4.5 Interaction with other medicinal products and other forms of interaction
No formal interaction studies have been undertaken with vernakalant injection. Within the clinical development program, oral maintenance antiarrhythmic therapy was halted for a minimum of 2 hours after BRINAVESS administration. Resumption or initiation of oral maintenance antiarrhythmic therapy after this time period can be considered (see sections 4.3 and 4.4).
Although vernakalant is a substrate of CYP2D6, population pharmacokinetic (PK) analyses demonstrated that no substantial differences in the acute exposure of vernakalant (Cmax and AUC0-90 min) were observed when weak or potent CYP2D6 inhibitors were administered within 1 day prior to vernakalant infusion compared to patients that were not on concomitant therapy with CYP2D6 inhibitors. In addition, acute exposure of vernakalant in poor metabolisers of CYP2D6 is only minimally different when compared to that of extensive metabolisers. No dose adjustment of vernakalant is required on the basis of CYP2D6 metaboliser status, or when vernakalant is administered concurrently with 2D6 inhibitors.

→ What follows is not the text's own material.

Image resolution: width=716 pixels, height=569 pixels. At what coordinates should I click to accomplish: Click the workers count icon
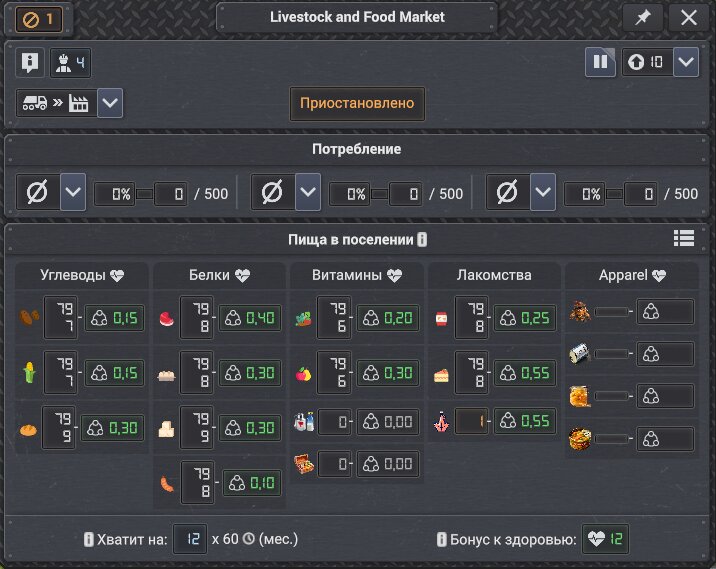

Vernakalant is a moderate, competitive inhibitor of CYP2D6 However, acute intravenous administration of vernakalant is not expected to markedly impact the PK of chronically administered 2D6 substrates, as a consequence of vernakalant's short half life and the ensuing transient nature of 2D6 inhibition. Vernakalant given by infusion is not expected to perpetrate meaningful drug drug interactions due to the rapid distribution and transient exposure, low protein binding, lack of inhibition of other CYP P450 enzymes tested (CYP3A4, 1A2, 2C9, 2C19 or 2E1) and lack of P-glycoprotein inhibition in a digoxin transport assay.
6.6 Special precautions for disposal
Any unused product or waste material should be disposed of in accordance with local requirements BRINAVESS does not contain a preservative.